Autour d’eux, une belle distribution avec entre autres Hart Smith en agent anxieux et maternel, Robert Warwick en vieux cabotin imbibé de brandy et l’inconnue Martha Stewart en demoiselle des vestiaires bavarde, dans une scène du début, seul moment humoristique du film.

GLORIA GRAHAME, HUMPHREY BOGART ET MARTHA STEWART

GLORIA GRAHAME, HUMPHREY BOGART ET MARTHA STEWART

Œuvre intimiste, lucide, sans concession au sentimentalisme de rigueur, « LE VIOLENT » est un véritable ‘film noir’ où les abysses de l’âme humaine sont plus terribles que le pire des meurtres. Quant à la phrase murmurée par Bogart à la femme de sa vie (« Je suis né quand elle m’a embrassé. Je suis mort quand elle m’a quitté. Je n’ai vécu que quelques semaines. Le temps qu’elle m’a aimé »), elle hante longtemps la mémoire. Chef-d’œuvre.

 

« LE CAÏD » (1942)

HUMPHREY BOGART

HUMPHREY BOGART

« LE CAÏD » est le premier film qu’Humphrey Bogart tourna après « LE FAUCON MALTAIS » qui fit de lui une star à l’âge de 42 ans. Mais il renoue plutôt avec son personnage d’ex-caïd lessivé et abimé par des années de prison, qu’il avait interprété peu de temps auparavant dans « HIGH SIERRA ».CAID3

Sans être du niveau de ces deux classiques, « LE CAÏD » est loin d’être dénué d’intérêt, même s’il est bizarrement construit en trois actes extrêmement différents les uns des autres : le premier est un excellent ‘film noir’ dans la grande tradition, montrant l’impossible réinsertion et la déchéance de Bogart, ancien roi du Milieu en voie de clochardisation. Le second est un film de prison traditionnel détaillant une évasion avec minutie et le troisième vire à la comédie domestique (les séquences incongrues de Bogie et de sa petite amie dans une cabane au milieu des sapins).

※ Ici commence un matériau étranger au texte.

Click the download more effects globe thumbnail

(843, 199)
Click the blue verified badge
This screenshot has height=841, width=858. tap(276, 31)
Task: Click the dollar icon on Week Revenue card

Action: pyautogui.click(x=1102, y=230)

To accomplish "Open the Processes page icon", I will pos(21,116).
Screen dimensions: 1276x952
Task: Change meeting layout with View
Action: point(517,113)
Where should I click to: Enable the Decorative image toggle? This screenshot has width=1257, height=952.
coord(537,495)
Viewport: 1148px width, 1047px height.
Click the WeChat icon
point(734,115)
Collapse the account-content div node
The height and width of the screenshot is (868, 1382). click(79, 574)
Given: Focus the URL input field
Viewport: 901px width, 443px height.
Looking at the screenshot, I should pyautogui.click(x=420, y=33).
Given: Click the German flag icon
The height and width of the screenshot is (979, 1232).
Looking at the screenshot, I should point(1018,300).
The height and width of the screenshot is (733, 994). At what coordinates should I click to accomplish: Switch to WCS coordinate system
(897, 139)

La photo de Sid Hickox est magnifique, les séquences d’action sont très bien réalisées, surtout une attaque de fourgon particulièrement brutale et sanglante pour l’époque. Mais c’est la prestation de Bogart qui cimente l’ensemble. En plein dans sa meilleure période – c’est-à-dire le début des années 40 – il compose un personnage usé, amer et aux abois, mais qui n’a rien perdu de son humanité. Sa façon de repousser ce jeune homme admiratif pour qu’il ne suive pas le même chemin que lui, est ce qu’il y a de plus touchant dans le film. Son surnom « Duke » est un transparent hommage au rôle qui le fit connaître dans « LA FORÊT PÉTRIFIÉE » : Duke Mantee. Autour de lui, une distribution un peu fade sans visage très connu. Le jeu légèrement outré d’Irene Manning ne la met pas au niveau des partenaires féminines de légende de Bogart.

IRENE MANNING ET HUMPHREY BOGART

IRENE MANNING ET HUMPHREY BOGART

« LE CAÏD » tient encore très bien la route et c’est un vrai plaisir de revoir Bogart dans la force de l’âge, dans un rôle de transition entre ses gangsters d’antan et ses ‘tough guys’ charismatiques à venir. À noter un plan final des plus symboliques, où le « big shot » est réduit à une cigarette tombée sur le sol et écrasée par un pied qui clôt son parcours sans délicatesse.